Try as he might, he could only come up with one reason Annabelle had set up her charade with Dean. Because she was in love with Heath, and she wanted to save her pride. Funny, feisty, glorious Annabelle Granger loved him. His grin grew broader, and he felt lighthearted for the first time in months. Amazing what clarity could do for a man’s peace of mind.
T
he phone awakened him. He reached across the nightstand for it and muttered into the mouthpiece. “Champion.”
There was a long silence. He turned his face deeper into the pillow and drifted.
“Heath?”
He rubbed his hand over his mouth. “Yeah?”
“Heath?”
“Phoebe?”
He heard an angry, in-drawn breath and then the crack of a broken connection. His eyes shot open. Another few seconds passed before he confirmed what he feared. This wasn’t his bedroom, the phone he’d answered didn’t belong to him, and it was—he gazed at the clock—not quite eight in the morning.
Great. Now Phoebe knew he’d spent the night at Annabelle’s. He was screwed. Double screwed, once Phoebe heard that he’d broken up with Delaney.
Wide awake, he climbed out of Annabelle’s bed, which unfortunately didn’t contain Annabelle. Despite the career implications of what had just happened, his good mood from last night wouldn’t go away.

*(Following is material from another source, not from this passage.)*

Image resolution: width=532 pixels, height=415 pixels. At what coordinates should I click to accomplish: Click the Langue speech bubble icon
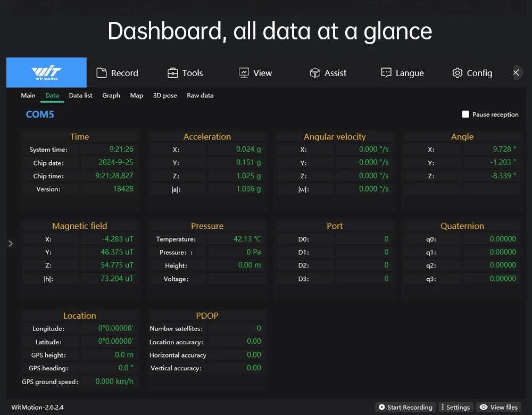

He headed downstairs from the attic to shower, then shaved with Annabelle’s Gillette Daisy. He didn’t have a change of clothes, which meant he could either pull on yesterday’s boxers or go commando. He opted for the latter, then slipped into last night’s dress shirt, badly wrinkled from Annabelle’s fists.
When he got downstairs, he found her still curled into a ball on the couch, the blanket pulled up to her chin, one bare foot sticking out. He’d never had a foot fetish, but there was something about that sweet little arch that made him want to do all kinds of semiobscene things with it. But then most parts of Annabelle’s body seemed to have that effect on him, which should have been a big clue. He pulled his eyes away from her toes and headed for the kitchen.
He and Dean hadn’t done the best job of cleaning, and the morning light revealed remnants of Chinese food stuck to the counters. While the coffee brewed, he grabbed some paper towels and got up the worst of it. By the time he looked into the other room again, Annabelle had made it into a sitting position. Her hair draped most of her face except for the tip of her nose and one cheekbone.
“Where are my jeans?” she muttered. “Never mind. We’ll talk about it later.” She pulled the blanket around her and staggered toward the stairs.
He went back into the kitchen and poured himself coffee. As he was about to take the first sip, he noticed that a big pot of African violets had been shoved under the table. He didn’t know much about plants, but the foliage on this one looked a lot the worse for wear. He couldn’t actually prove anybody had peed in it, but why take the chance? He took it outside and hid it under the back steps.
He’d just finished reading the motivational messages on Annabelle’s refrigerator when he heard a rustling noise. He turned to enjoy the sight of Annabelle shuffling into the kitchen. She hadn’t made it as far as the shower, but she’d twisted her hair up and washed her face, leaving her eyelashes spiky and her cheeks flushed. A pair of plaid cotton sleeping boxers stuck out from beneath an oversize purple sweatshirt. He followed the line of her bare legs down to her feet, which were tucked into ratty chartreuse running shoes. All in all, she looked sleepy, rumpled, and sexy.
He handed her a mug of coffee. She waited until she’d had her first sip before she acknowledged him, a little gravel still in her voice. “Do I want to know who took off my jeans?”